**EXERCISE DESCRIPTION**
Copy exactly the lines of the records below, and only those lines, beginning with the line that contains "Can Ozan Oğuz (32, 874)" and ending with the line that contains "Matematiğin Peşinde".

----- DATA TO PROCESS

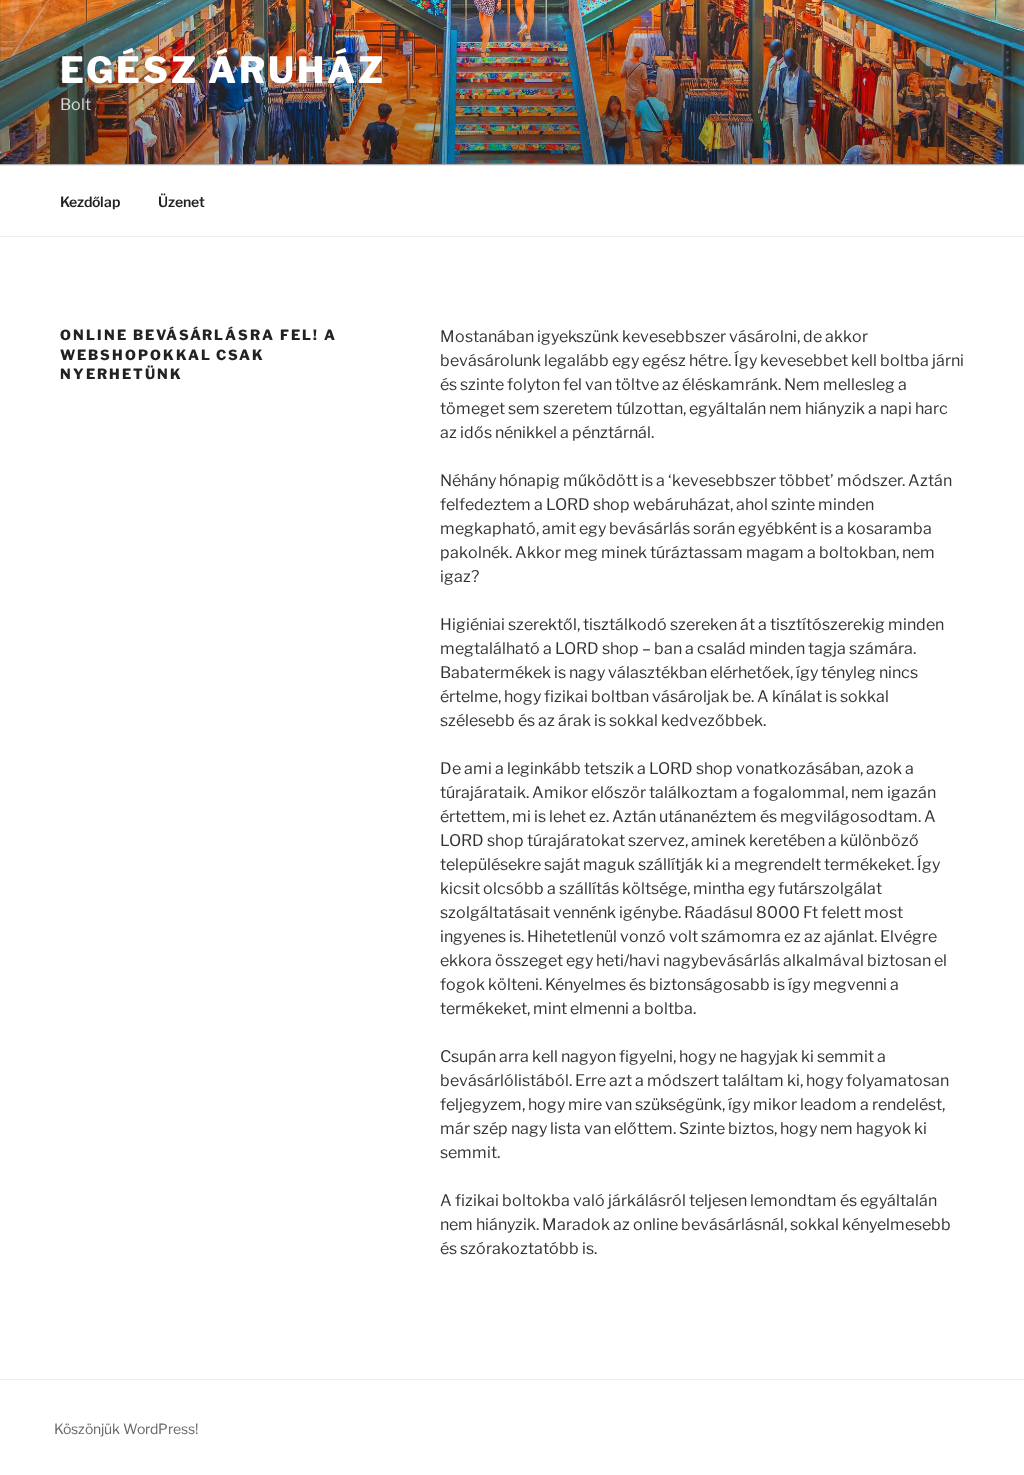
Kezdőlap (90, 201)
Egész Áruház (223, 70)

----------
----- DATA TO PROCESS

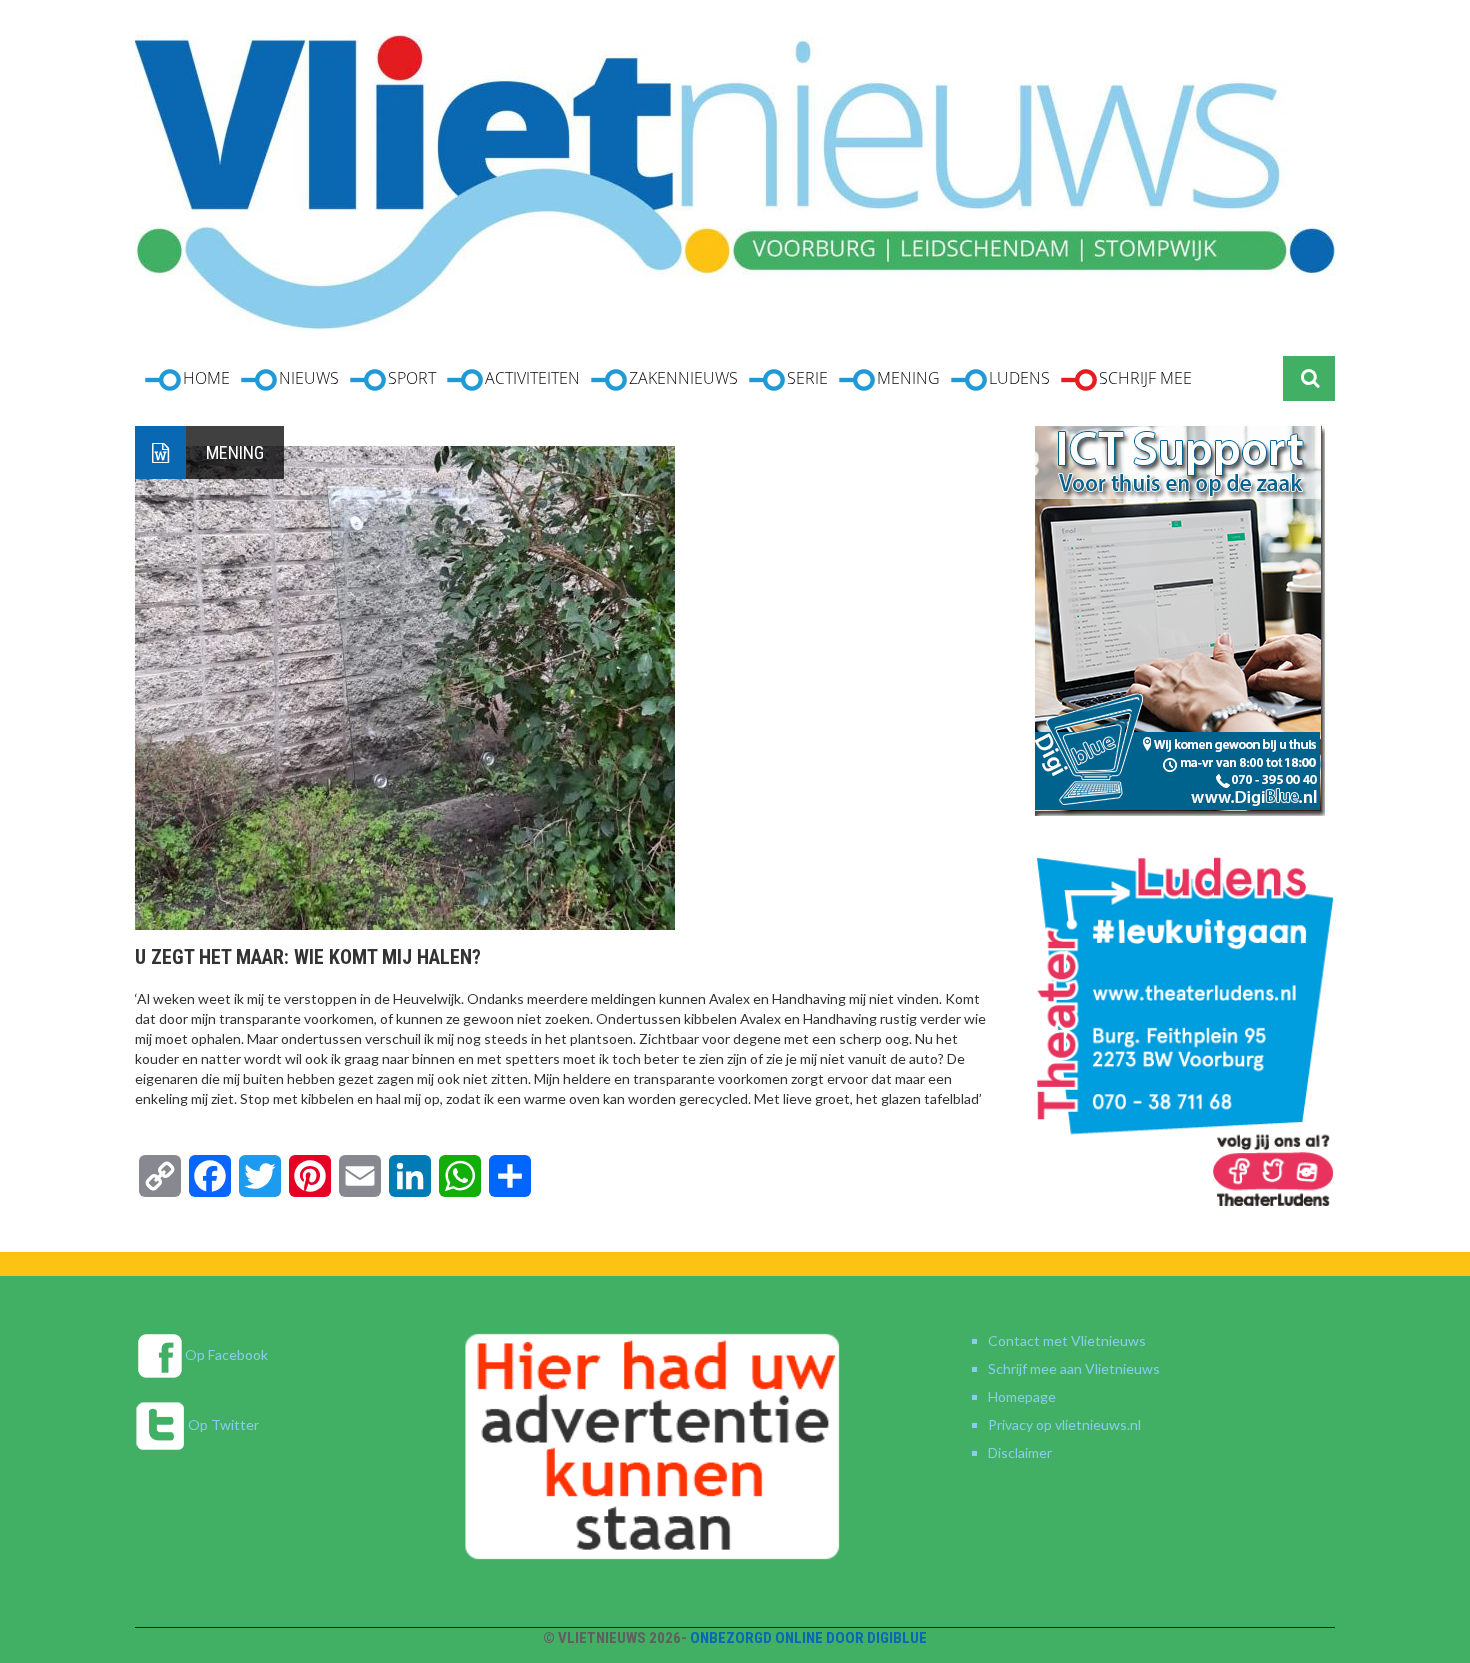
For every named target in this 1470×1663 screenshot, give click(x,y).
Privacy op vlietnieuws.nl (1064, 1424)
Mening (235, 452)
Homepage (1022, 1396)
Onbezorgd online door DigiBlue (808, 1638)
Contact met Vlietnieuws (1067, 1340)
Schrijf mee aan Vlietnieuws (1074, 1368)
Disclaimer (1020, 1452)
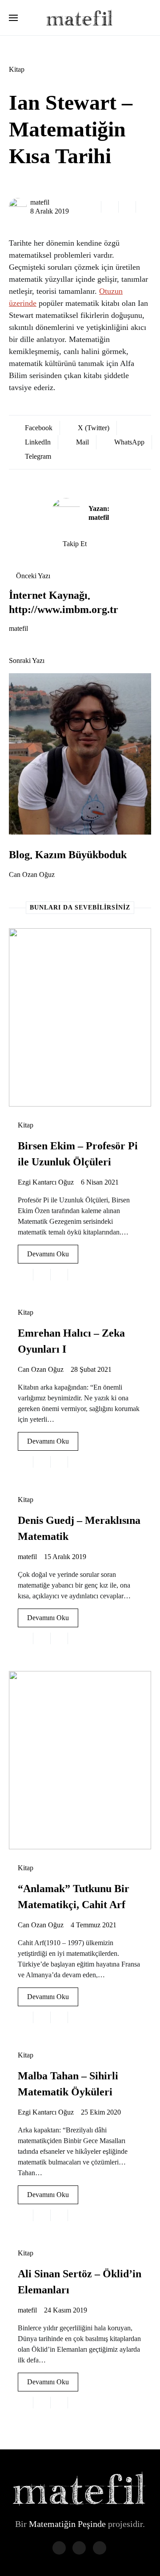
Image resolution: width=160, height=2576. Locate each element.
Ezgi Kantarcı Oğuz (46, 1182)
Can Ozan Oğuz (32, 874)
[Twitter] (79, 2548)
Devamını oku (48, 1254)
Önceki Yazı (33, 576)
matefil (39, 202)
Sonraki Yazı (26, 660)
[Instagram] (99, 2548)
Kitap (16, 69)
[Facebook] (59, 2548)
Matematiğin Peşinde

----------

**EXERCISE ANSWER**
Can Ozan Oğuz (32, 874)
[Twitter] (79, 2548)
Devamını oku (48, 1254)
Önceki Yazı (33, 576)
matefil (39, 202)
Sonraki Yazı (26, 660)
[Instagram] (99, 2548)
Kitap (16, 69)
[Facebook] (59, 2548)
Matematiğin Peşinde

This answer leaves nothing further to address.